Kelly switches zippy from its standard visual targeting mode to a text-input specification mode, and hoped it worked as she suspected.
"Subjects: __________," Zippy prompted.
"Sam Park, Blake Thompson," Kelly typed.
"Aspect: __________," Zippy prompted.
"Gym bags," Kelly typed.
"Recepticle identified. Contents included? Y/N," Zippy queried.
"Y."
"Aware: __________,"
"Kelly Atwell, Sam Park."
"Unaware: __________,"
"Else."
Sam watched over his friend's shoulder as she inputted the prompted information. In a way, this felt much more methodical than the visual targeting system, but he couldn't help but wonder how precise it was. How did it know which Blake Thompson? Surely there was more than just one guy with that name. At least with visual targeting, you knew exactly who you were hitting... at least so long as your aim is decent.

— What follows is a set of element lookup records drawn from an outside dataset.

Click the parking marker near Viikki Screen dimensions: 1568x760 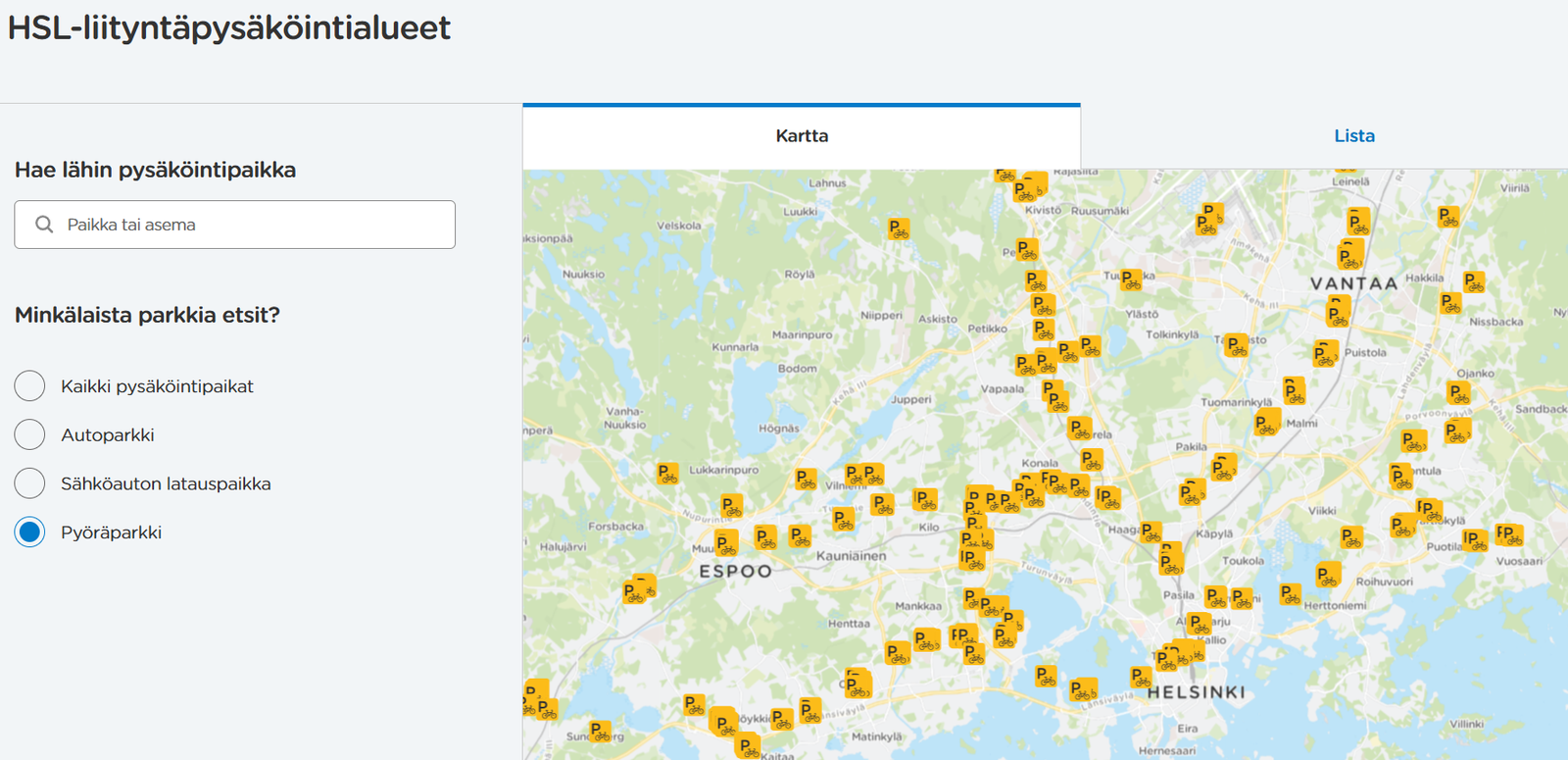(x=1351, y=537)
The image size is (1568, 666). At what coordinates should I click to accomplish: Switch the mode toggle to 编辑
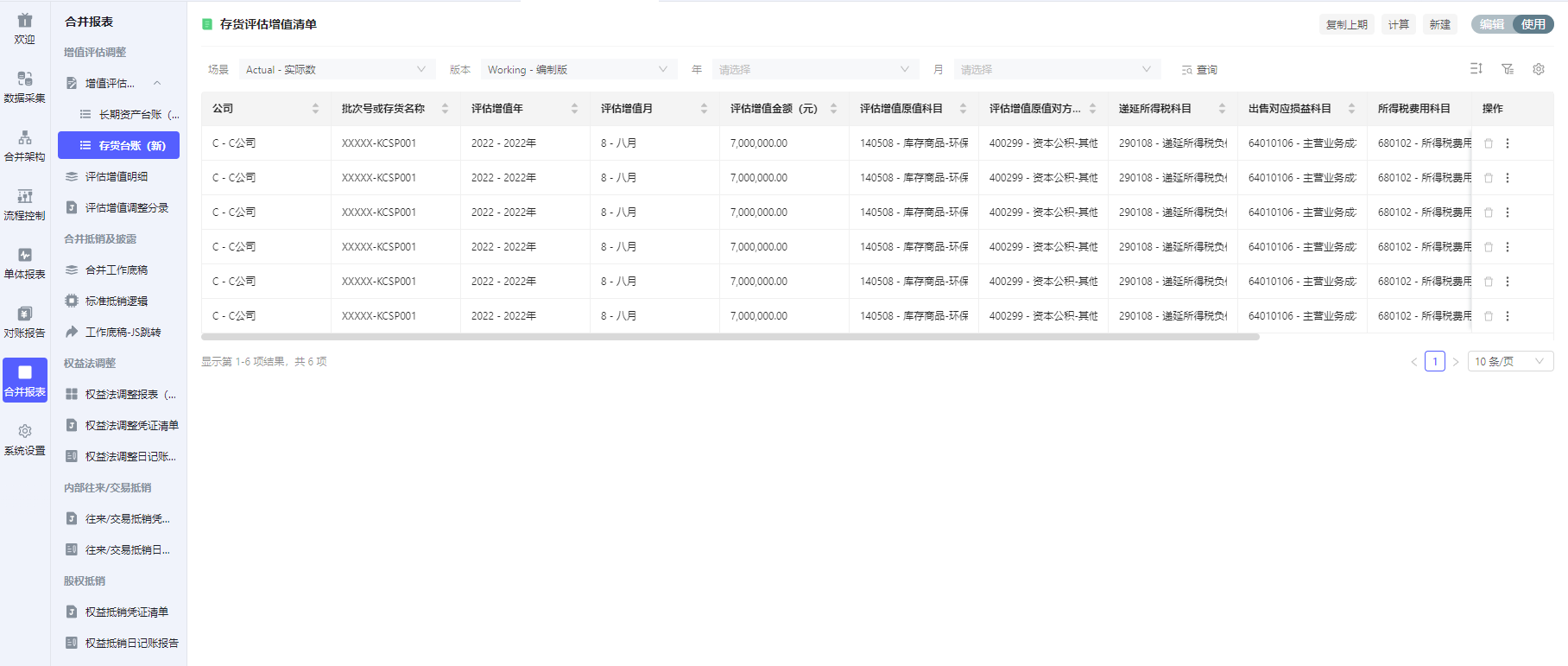[x=1492, y=24]
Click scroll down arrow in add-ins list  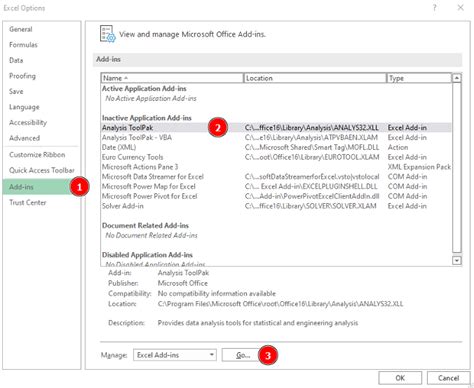456,260
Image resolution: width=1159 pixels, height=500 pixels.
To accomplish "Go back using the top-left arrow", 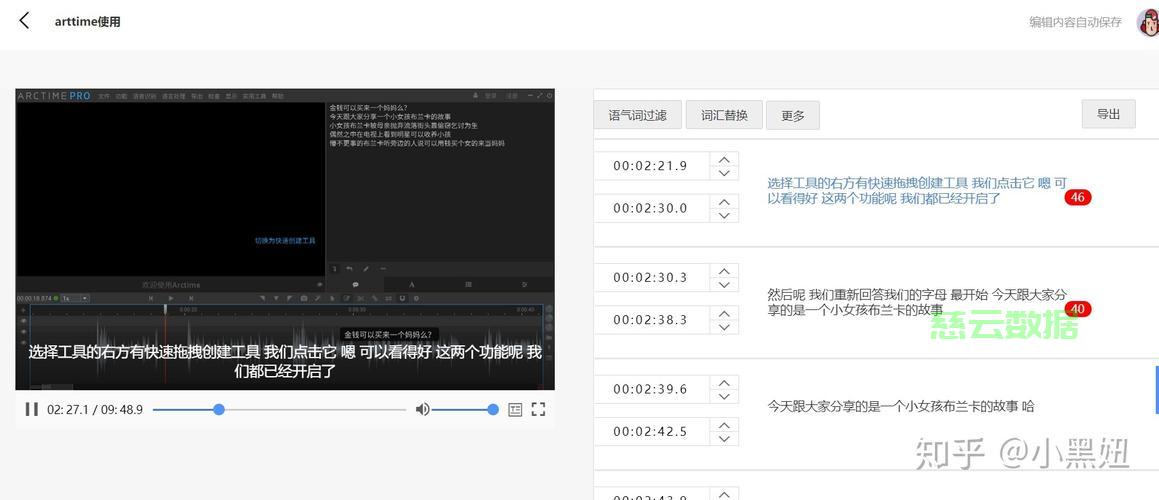I will (x=24, y=21).
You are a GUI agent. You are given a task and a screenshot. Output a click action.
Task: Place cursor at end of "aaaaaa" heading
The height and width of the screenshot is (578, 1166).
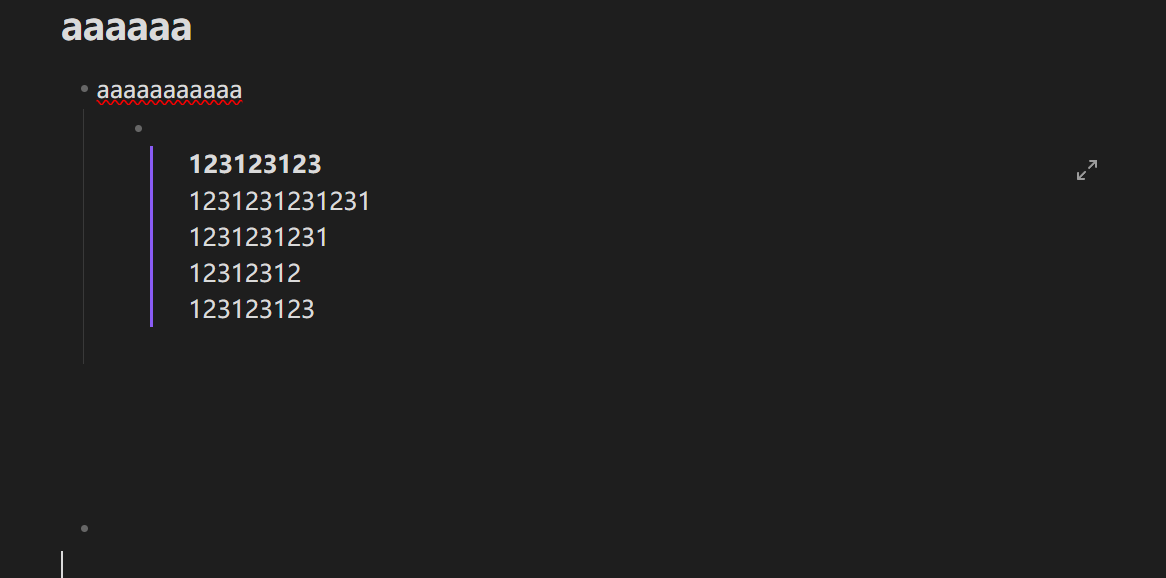click(x=192, y=28)
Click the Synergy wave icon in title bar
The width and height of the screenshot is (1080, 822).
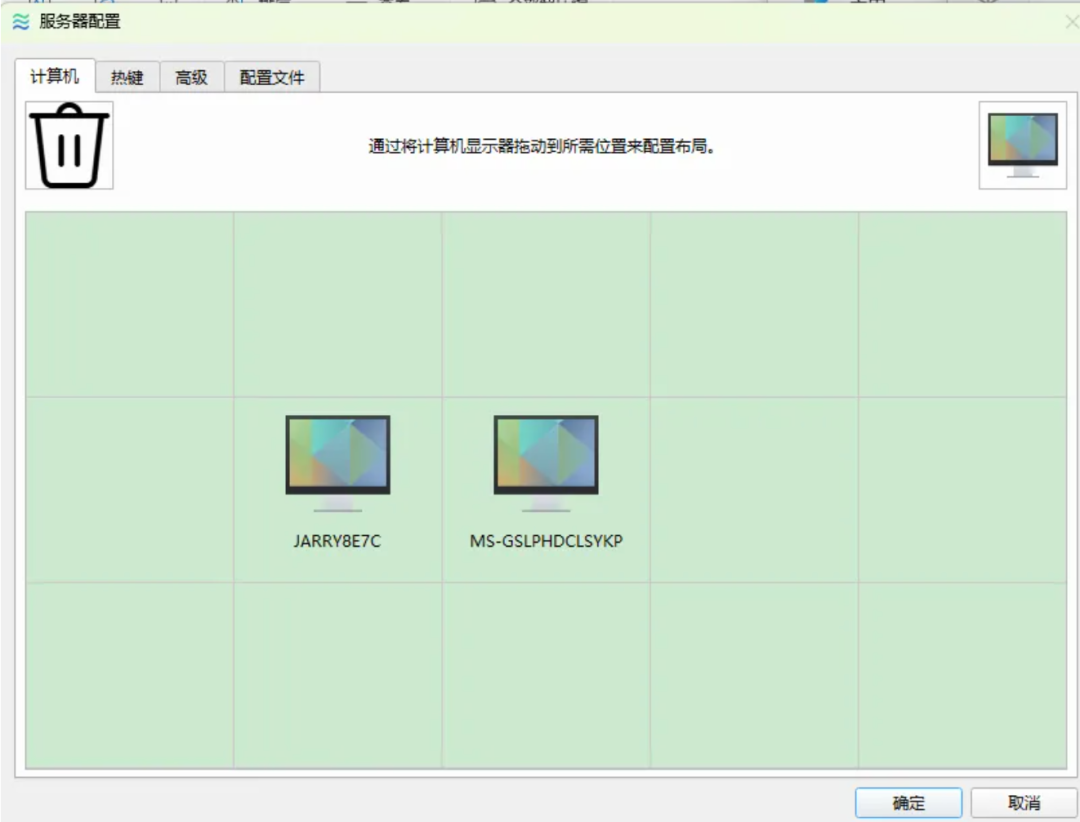point(20,21)
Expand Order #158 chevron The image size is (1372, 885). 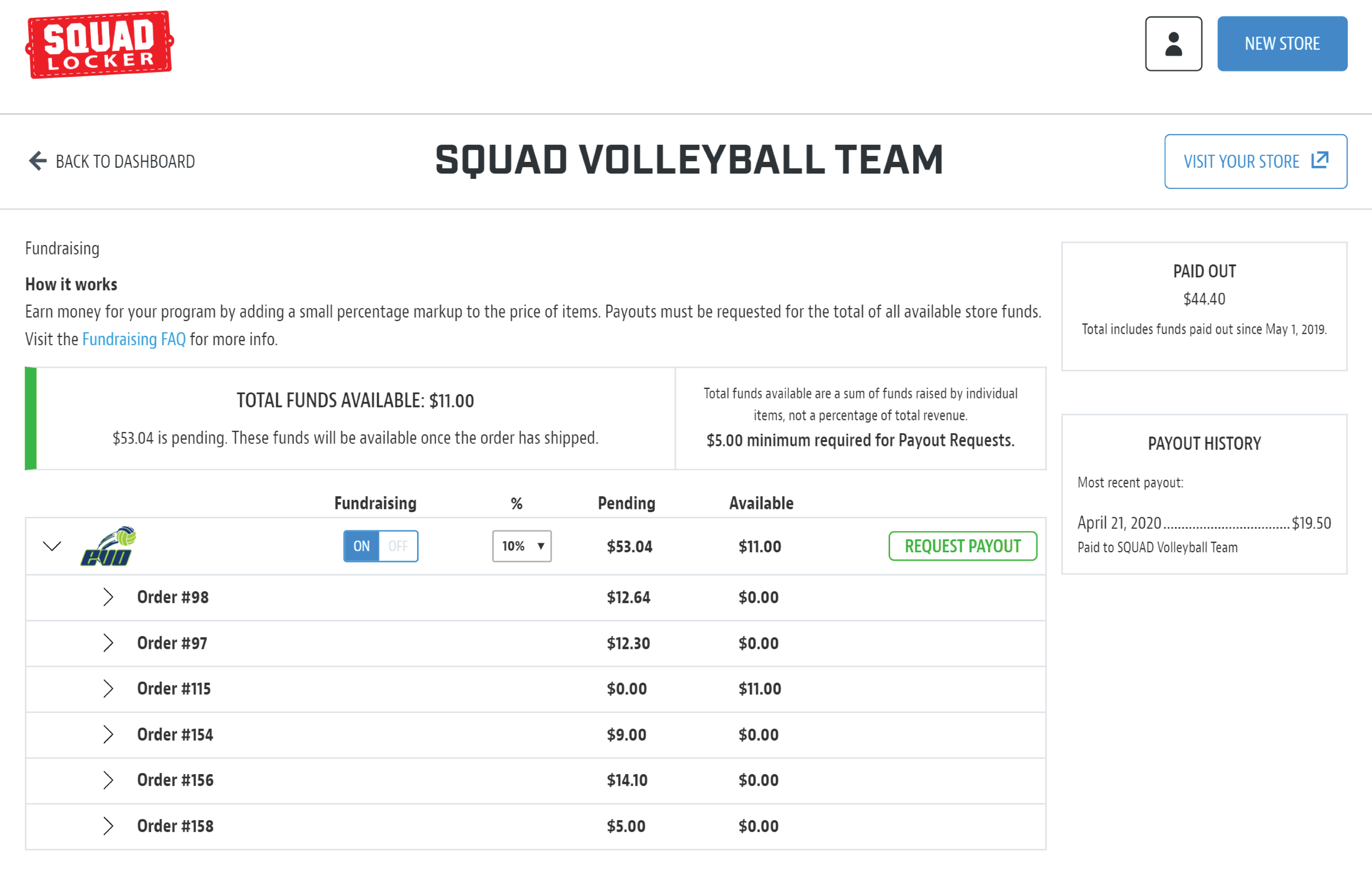tap(108, 826)
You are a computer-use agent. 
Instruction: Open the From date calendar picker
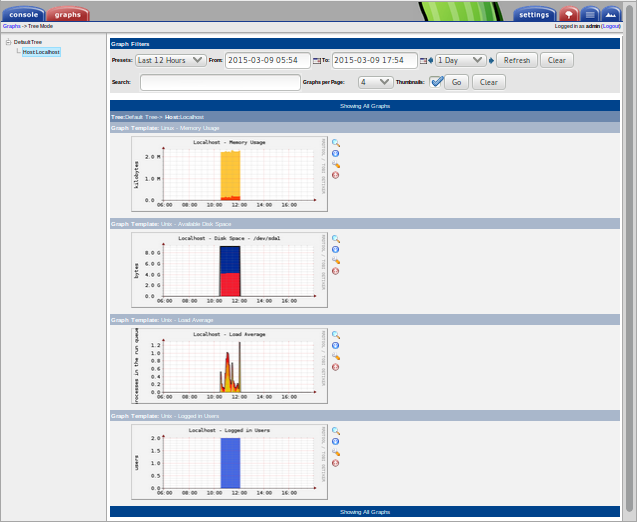(x=318, y=61)
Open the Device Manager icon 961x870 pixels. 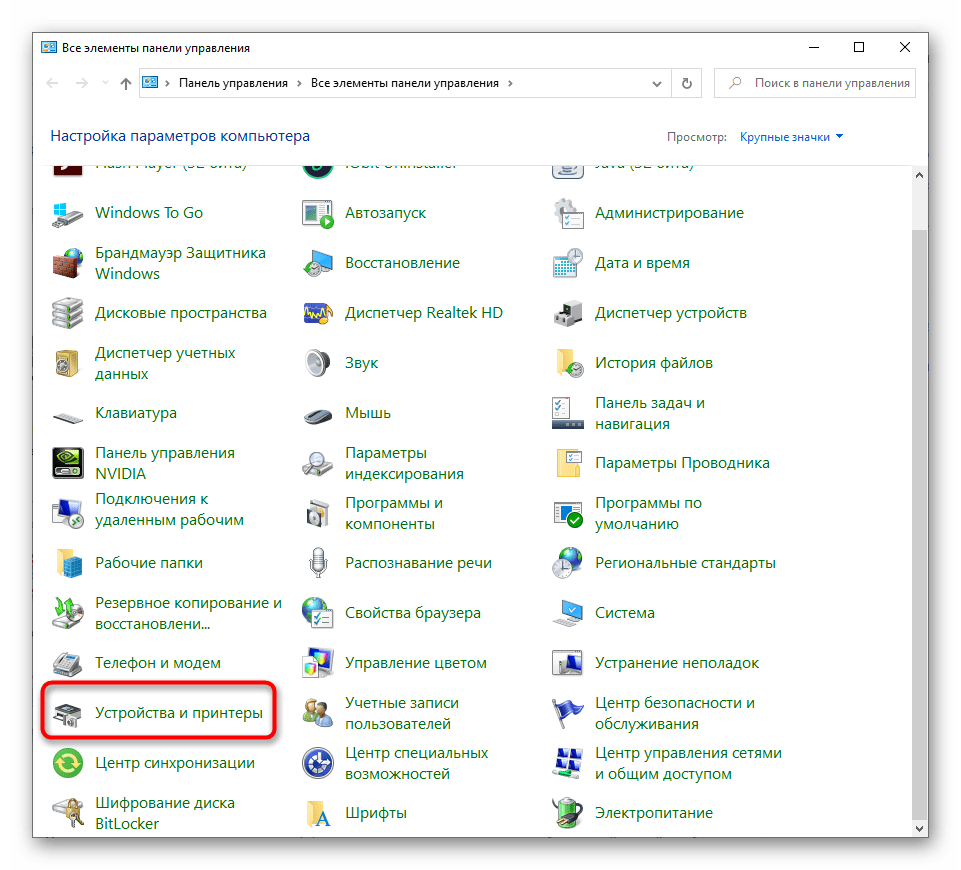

"Hey," he poked his friend's bare exposed back. "How do we know it won't switch the physical location of the bags along with ownership? If it alters reality..." Sam fidgets. "...wouldn't this Blake guy have brought and left my bag, which he and the rest of the world considers to be his, on that bench instead of this teal one? Meaning to the rest of the world, the bag on that bench still wouldn't be mine?"
"Good point. I'll check the advanced settings and see if I can't disable switching the physical location during the swap..."
ding
The label on the teal bag, without any effect, now read: Property of Sam Park.
"Okay, hopefully you've got everything you need now," Kelly gives Sam a light and friendly punch on the shoulder. "I'm cold and you're late, so I'll get out of your hair."
"Hey, wait," Sam tugs his striped sweater off over over his head, temporarily exposing his belly, before finally straitening out the white long-sleeved shirt he had on underneath. He holds the sweater out to his friend. "I should've offered you this earlier, I... I just didn't think about it."
Kelly smiled. "Merci beaucou," she said warmly before pulling on the sweater beneath her gown (doing a little awkward dance with her arms to avoid flashing her friend or strangers). It looked kind of ridiculous, but it was large enough to cover down to her upper-thigh, and Sam hoped that was enough. The girl waved and headed out to a neighboring building in search of a new warmer set of clothes.
"Cutting it close there, Park," bellowed Jim, the track coach, who happened to be leaning into the boys locker room as Sam hurriedly entered, teal gym bag in hand, and found a bench facing an open locker to change at.
"Sorry, coach. Overslept," he stammered. Thankfully the coach had nothing more to say and simply walked toward the indoor track. "Okay, moment of truth."